Selected excerpt:

____________

The 1987 Daytona 500, the 29th running of the event, was held February 15 at Daytona International Speedway, in Daytona Beach, Florida. Driving his Coors/Melling #9 Ford Thunderbird, Bill Elliott had a dominant week, winning the pole with a record speed of 210.364 mph, winning the Busch Clash, and finishing second in a photo finish to Ken Schrader in his Twin 125 qualifier  before winning his second Daytona 500.

After numerous crashes in other races that week, the 1987 Daytona 500 was relatively incident free, with only 4 cautions for 15 laps, and no serious wrecks. For the final fifty laps of the race, Elliott, Dale Earnhardt, Benny Parsons, Buddy Baker, Geoff Bodine, Richard Petty and Schrader put on a back and forth duel for the win, resulting in a near record average speed of 176.263 mph for race winner Elliott.

Results

Top Ten Results
 9-Bill Elliott
 35-Benny Parsons
 43-Richard Petty
 88-Buddy Baker
 3-Dale Earnhardt
 22-Bobby Allison
 90-Ken Schrader
 17-Darrell Waltrip
 15-Ricky Rudd
 29-Cale Yarborough

Failed to qualify
18-Tommy Ellis
24-Grant Adcox
32-Jonathan Lee Edwards
39-Blackie Wangerin
41-Ronnie Thomas
48-Steve Moore
49-Delma Cowart
51-David Simko
54-Donnie Allison
62-Steve Christman
74-Bobby Wawak
89-Jim Sauter
93-Charlie Baker
98-Ed Pimm
00-Dick McCabe
02-Joe Booher
09-Jeff Swindell
63-Jocko Maggiacomo (did not start qualifying race).

____________

Data shown:

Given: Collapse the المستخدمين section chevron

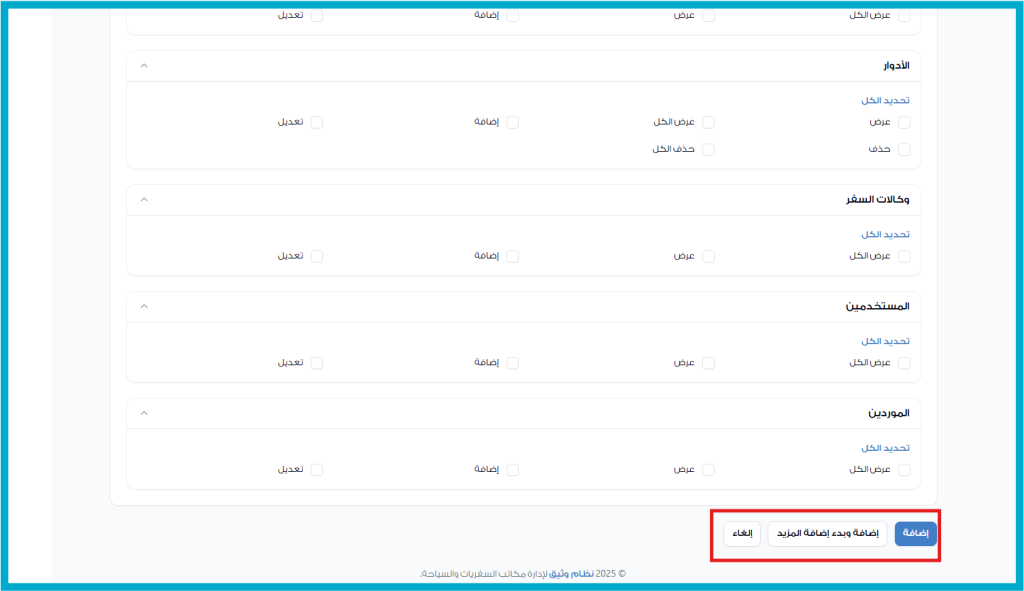Looking at the screenshot, I should coord(144,306).
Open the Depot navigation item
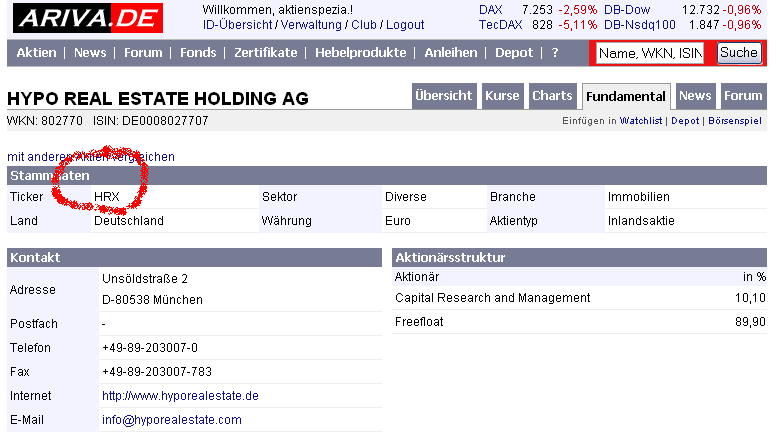The image size is (776, 436). click(515, 53)
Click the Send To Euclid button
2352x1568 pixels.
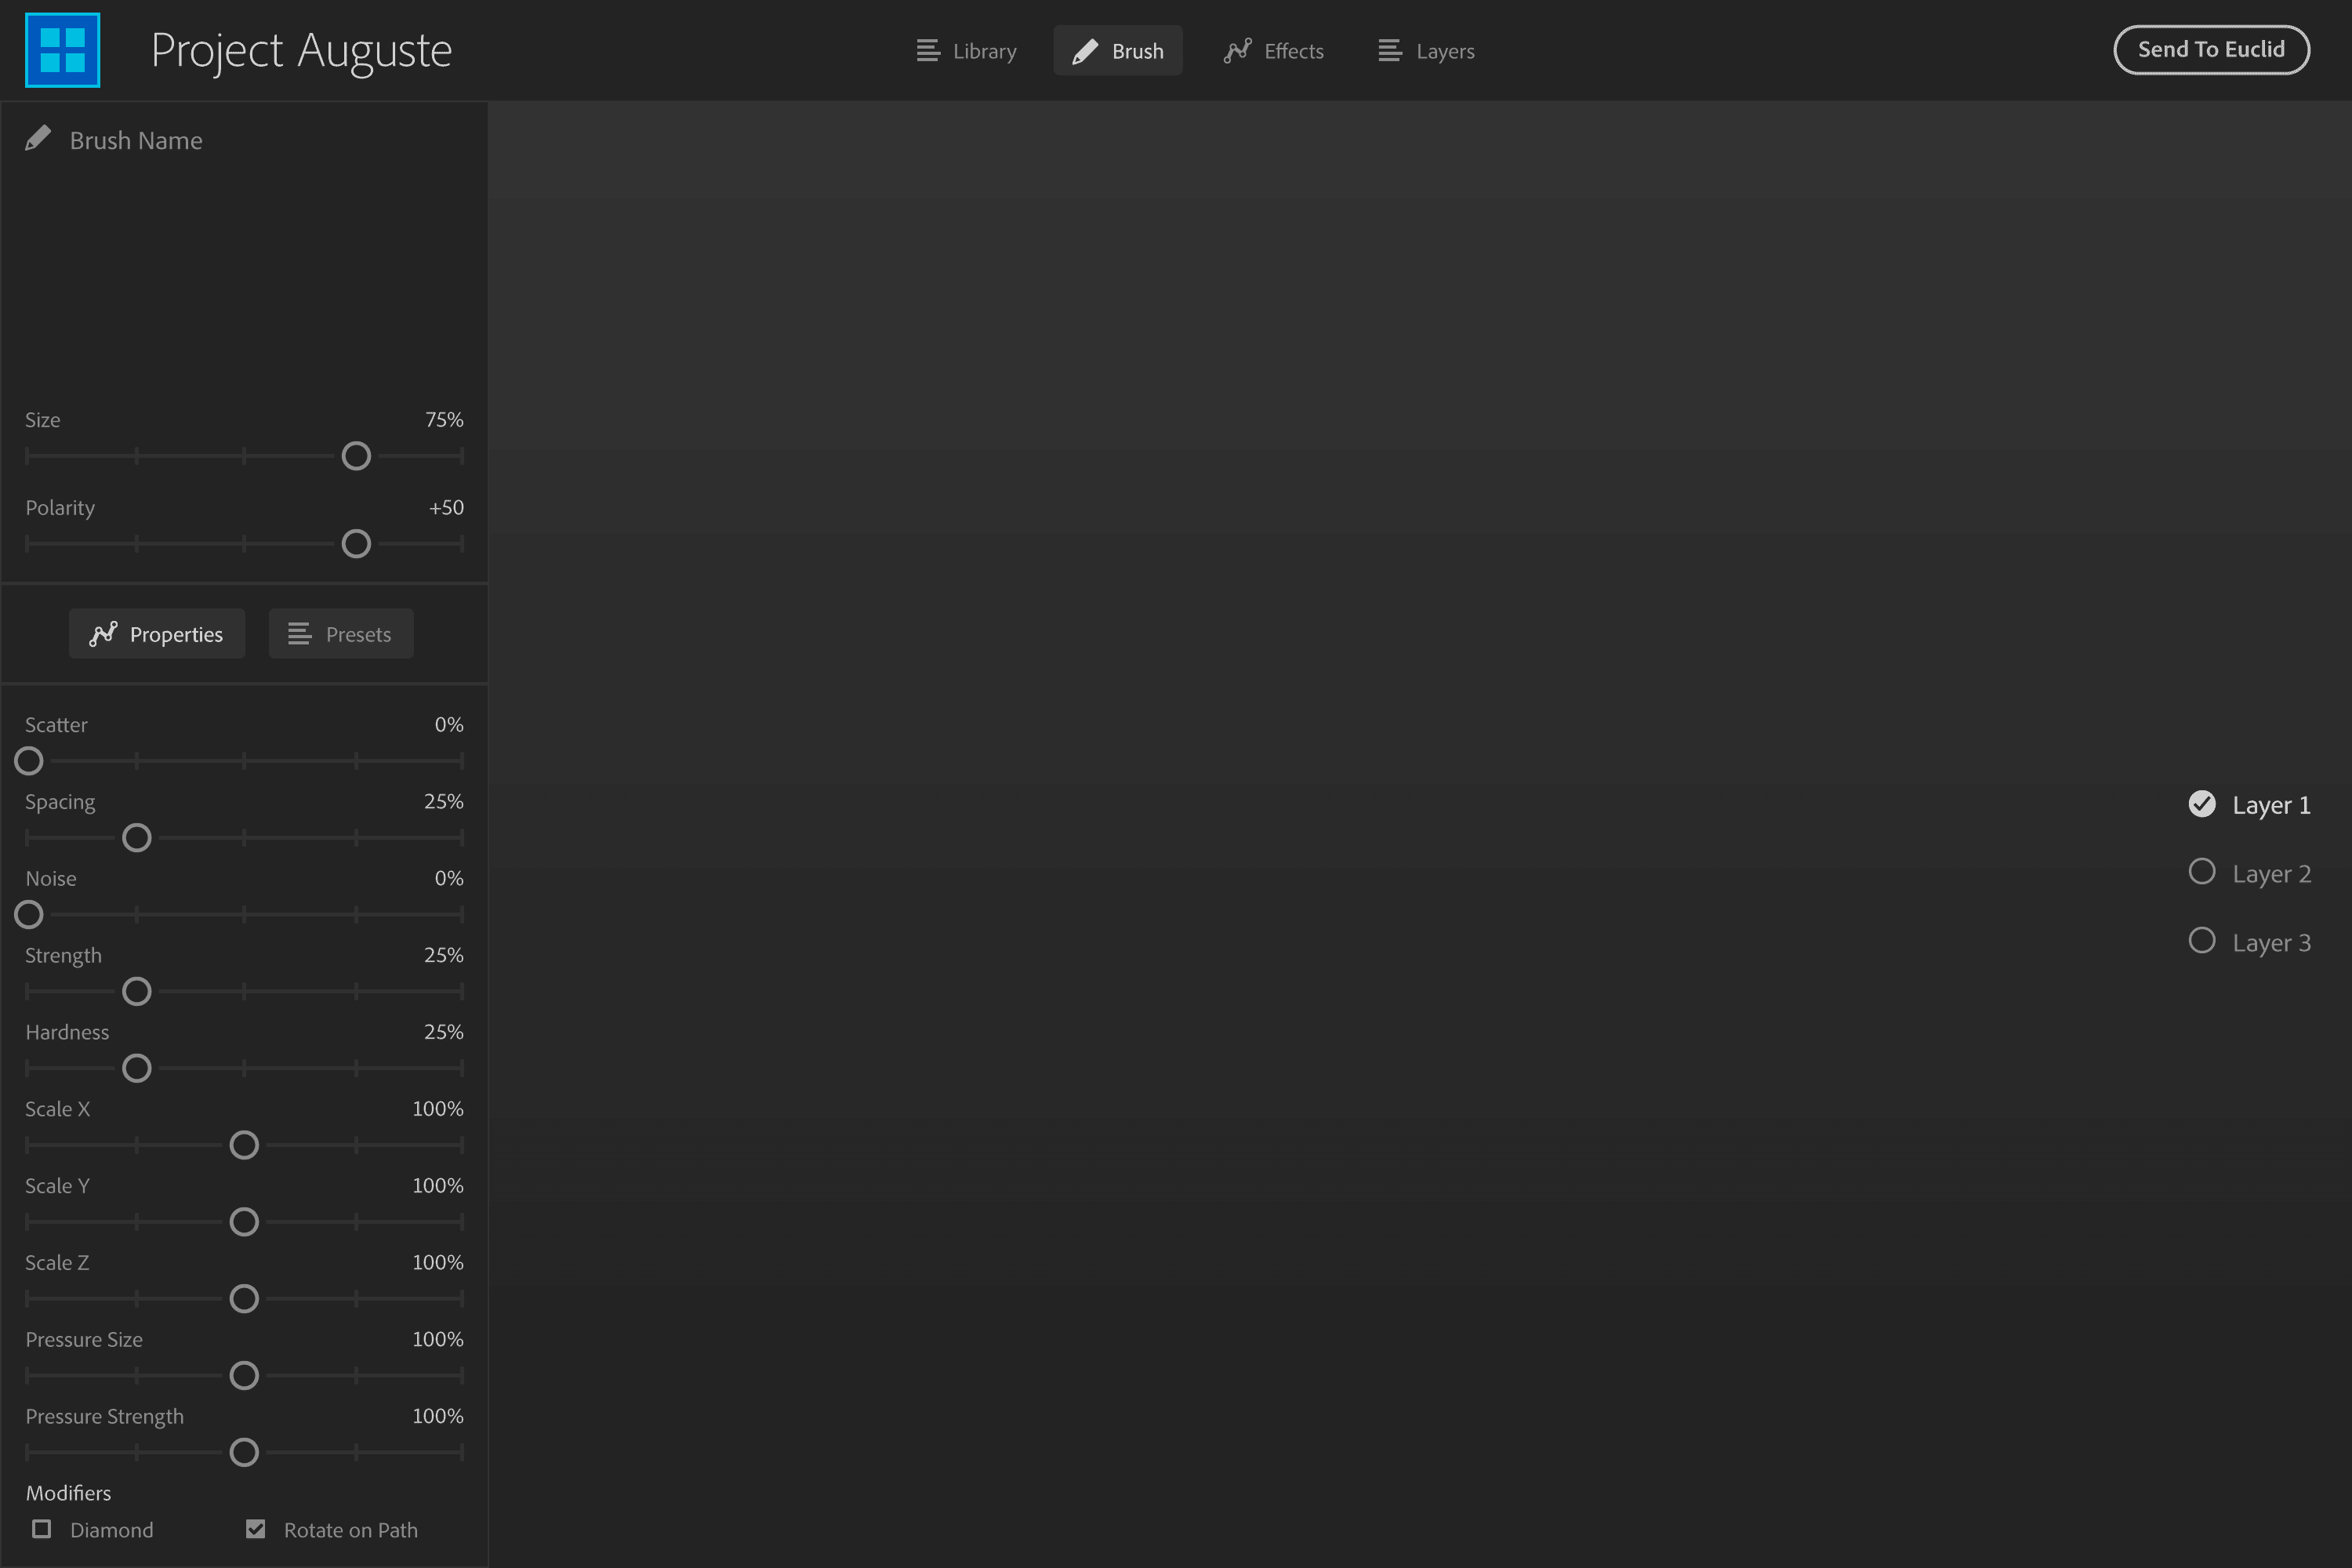click(x=2212, y=49)
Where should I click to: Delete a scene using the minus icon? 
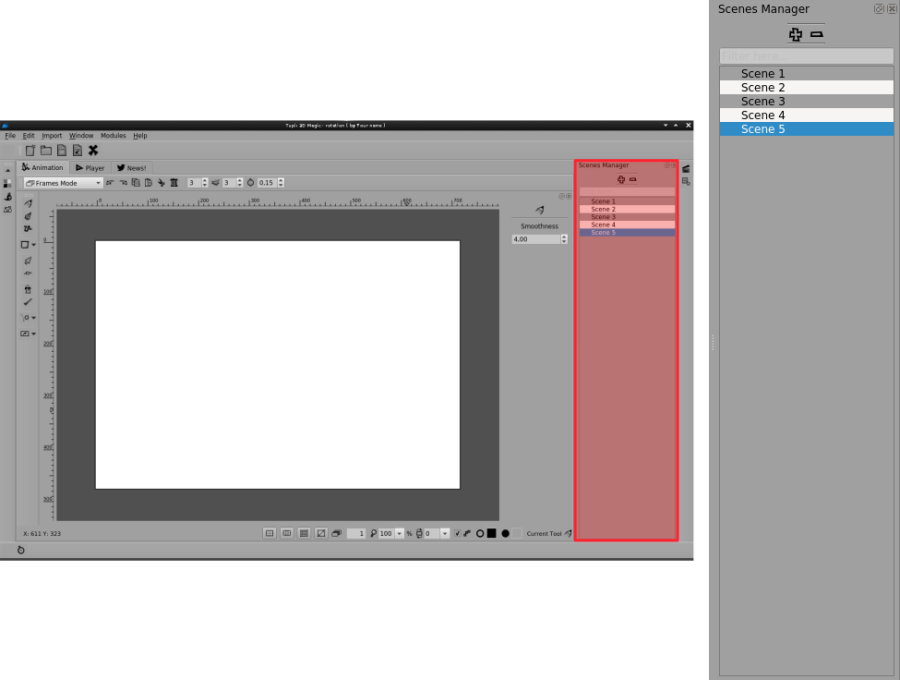point(816,33)
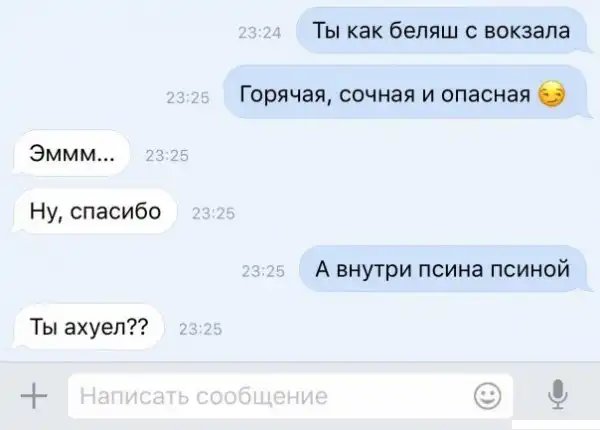Focus the 'Написать сообщение' message field
The image size is (600, 430).
(x=290, y=396)
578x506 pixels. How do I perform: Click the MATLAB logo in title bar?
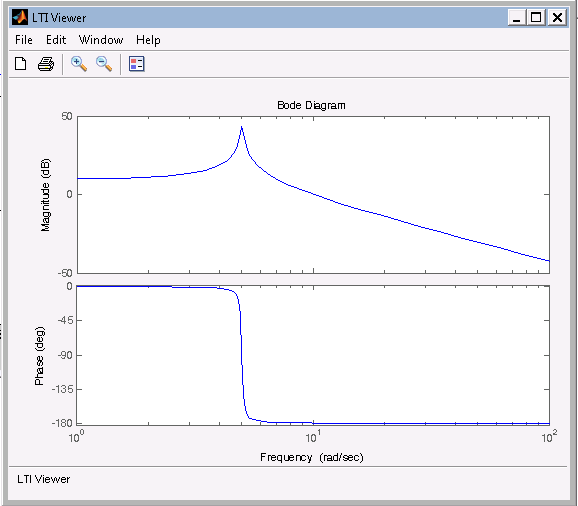(x=20, y=17)
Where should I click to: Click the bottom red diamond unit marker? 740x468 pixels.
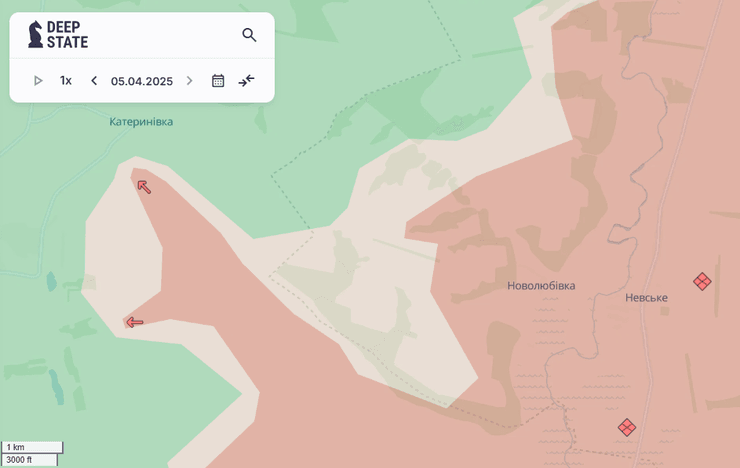(627, 427)
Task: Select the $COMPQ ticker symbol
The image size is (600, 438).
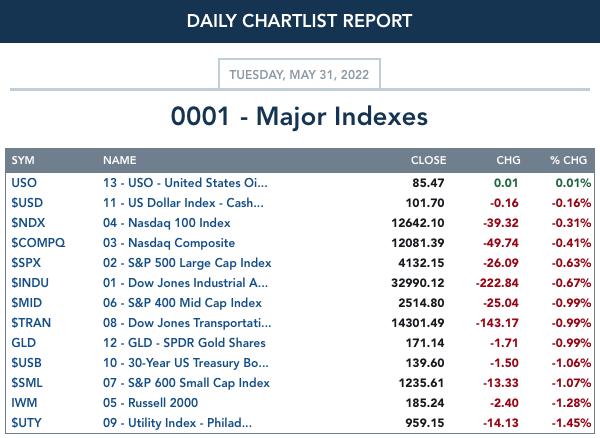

____________

Written tasks:
- A) According to the Daytona 500 text, what record speed did Bill Elliott set in winning the pole?
- B) Copy the Daytona 500 text from "The 1987 Daytona 500, the" to "second Daytona 500.", renaming "Ford Thunderbird" as "Mercury Cougar".

Results of the tasks:
- A) 210.364 mph

- B)
The 1987 Daytona 500, the 29th running of the event, was held February 15 at Daytona International Speedway, in Daytona Beach, Florida. Driving his Coors/Melling #9 Mercury Cougar, Bill Elliott had a dominant week, winning the pole with a record speed of 210.364 mph, winning the Busch Clash, and finishing second in a photo finish to Ken Schrader in his Twin 125 qualifier  before winning his second Daytona 500.